Since these different processors are performing functions of significantly different sophistication and priority, their response time to external, asynchronous events, such as interrupts may vary significantly. For example, an external event, such as an interrupt generated by a low-battery detection circuit, may cause the microcontroller to virtually immediately enter a reset mode without adversely impacting the operation of the telephone system, because either the microcontroller has sufficient time to complete its current task before being reset, or it is not critical that the microcontroller complete its current task. On the other hand, the DSP may not be able to complete the relatively sophisticated tasks on which it is currently working before the interrupt causes it to shut down its operation. Where the DSP is performing tasks that may be critical to its continued operation, discontinuing these tasks before they are completed may prevent the telephone system from reinitializing in its proper state after the low battery condition has been corrected. For example, the DSP may be updating or writing a serial flash device at the time of the low-battery interrupt. The data being written may be irretrievably lost if the process is interrupted.
Heretofore, electronic devices have typically responded to external, asynchronous events, such as a low battery interrupt, by forcing the device to immediately enter a low power reset mode by turning off the system clock. Thus, as discussed above, in devices where the processor is performing relatively sophisticated tasks, immediately shutting down its system clock may result in loss of data, or more significantly, may prevent the system from properly restarting when the low battery condition is corrected.
The present invention is directed to overcoming, or at least reducing the effects of, one or more of the problems set forth above.
In one aspect of the present invention, a method is provided. The method is used to control a reset operation of a device. The method includes delivering a first signal indicating that a voltage supply has fallen below a first preselected level. The device receives the first signal and delivers a second signal acknowledging that the device is prepared to enter a reset mode of operation. Thereafter, a reset signal is delivered to the device to cause the device to enter a reset mode of operation in response to receiving the first signal and the acknowledging signal.
In another aspect of the present invention, a system is provided. The system includes a detector, first and second processors, and a reset circuit. The detector is capable of delivering a first signal in response to detecting a preselected condition.
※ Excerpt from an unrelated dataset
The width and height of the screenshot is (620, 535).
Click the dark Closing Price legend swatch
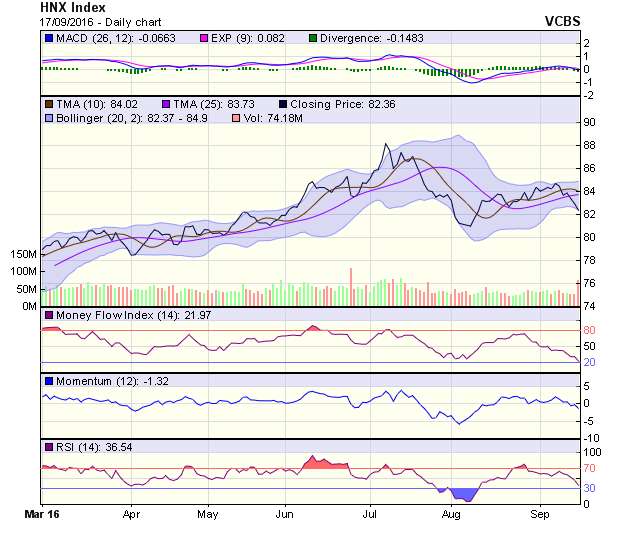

The first processor is adapted to receive the first signal and deliver an acknowledge signal indicating that the first processor will enter a reset mode of operation in response to receiving a reset signal. The second processor is adapted to enter the reset mode of operation in response to receiving the first signal. The reset circuit is adapted to deliver a reset signal to the first processor in response to receiving the first signal and the acknowledge signal.
In another aspect of the present invention, an apparatus for controlling a reset operation of a device is provided. The apparatus includes a logic circuit and a timer. The logic circuit is adapted to deliver a reset signal to the device in response to receiving a low battery signal and an acknowledge signal from the device indicating that the device has received the low battery signal and is prepared to enter the reset mode of operation. The timer is adapted to deliver a clock disable signal to a system clock a preselected period of time after receiving the low battery and acknowledge signals.
In yet another aspect of the present invention, a system is provided. The system includes a detector, a reset circuit and a processor. The detector is capable of delivering a first signal in response to detecting a preselected condition. The processor is adapted to receive the first signal and deliver an acknowledge signal indicating that the first processor will enter a reset mode of operation in response to receiving a reset signal. The reset circuit is adapted to deliver a reset signal to the processor in response to receiving the first signal and the acknowledge signal.